I'm still magpie-like gathering sources in anticipation of Larry Correia's first non-fiction book on why Americans should continue to shoot each other. One of the topics likely to be there is the idea that gun owners are useful in the event of mass shootings. Claims around this are vague and hard to substantiate statistically partly because there is a counterfactual element to them. Cases where a civilian shoots (or shoots at) an attacker may have reduced the number of people killed but that assumes the killer continues shooting until the police turn up.
Texas State University has a centre that focuses on training police on active shooter situations which describes itself thusly:
"The ALERRT Center at Texas State University was created in 2002 as a partnership between Texas State University, the San Marcos, Texas Police Department and the Hays County, Texas Sheriff's Office to address the need for active shooter response training for first responders. In 2013, ALERRT at Texas State was named the National Standard in Active Shooter Response Training by the FBI."
https://alerrt.org/about
I can't say whether that training is any good or not one way or another but as part of that work they collect data on how different events come to an end. They define what that means:
"We consider an event to be resolved when the attacker stopped actively trying to kill people. We split the resolution of the event into two broad time frames. These were whether the event was resolved before the police arrived on scene or after."

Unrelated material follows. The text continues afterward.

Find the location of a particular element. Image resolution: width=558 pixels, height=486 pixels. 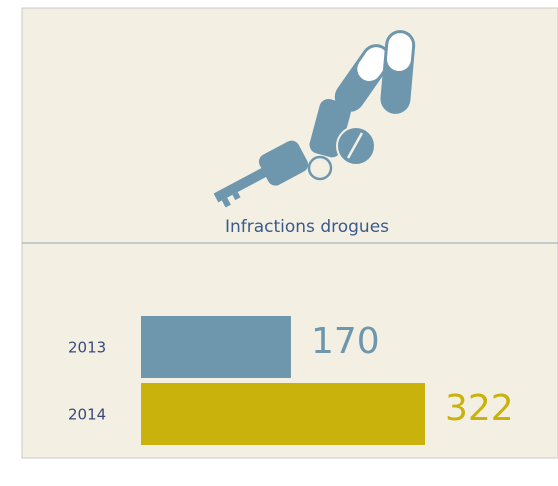

chart-title: Infractions drogues is located at coordinates (307, 227).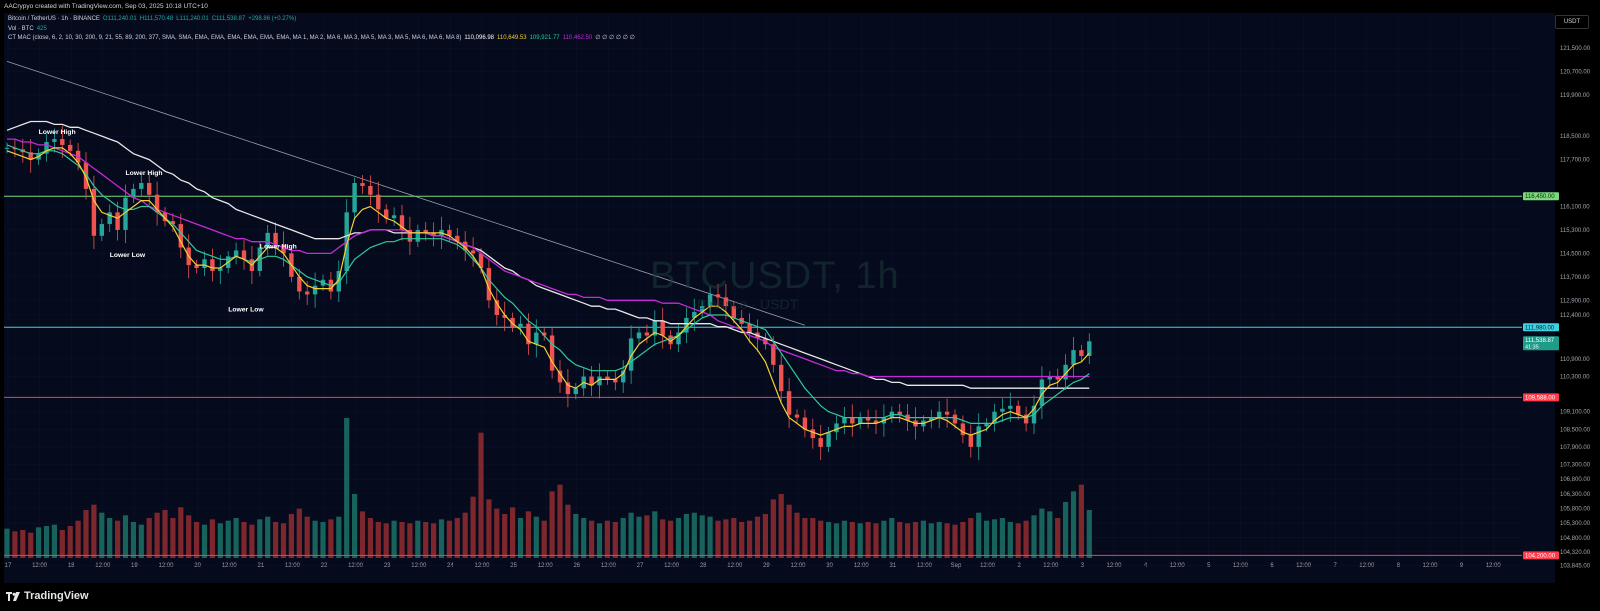 Image resolution: width=1600 pixels, height=611 pixels. I want to click on legend-volume-label: Vol · BTC, so click(21, 28).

https://www.activeattackdata.org/allattacks.html
The "resolutions" are mapped out in a flowchart-style diagram:
Civilians shoot the attacker in about 5% of cases, whereas they subdue the attack in about 10% of cases. Note, the non-shooting outcome might still involve firearms. However, of those cases which end before the police end, over 70% are ended by the attacker themselves by either killing themselves or just leaving.
There's no broader moral here other than I thought the diagram was interesting and a neat way of showing the data.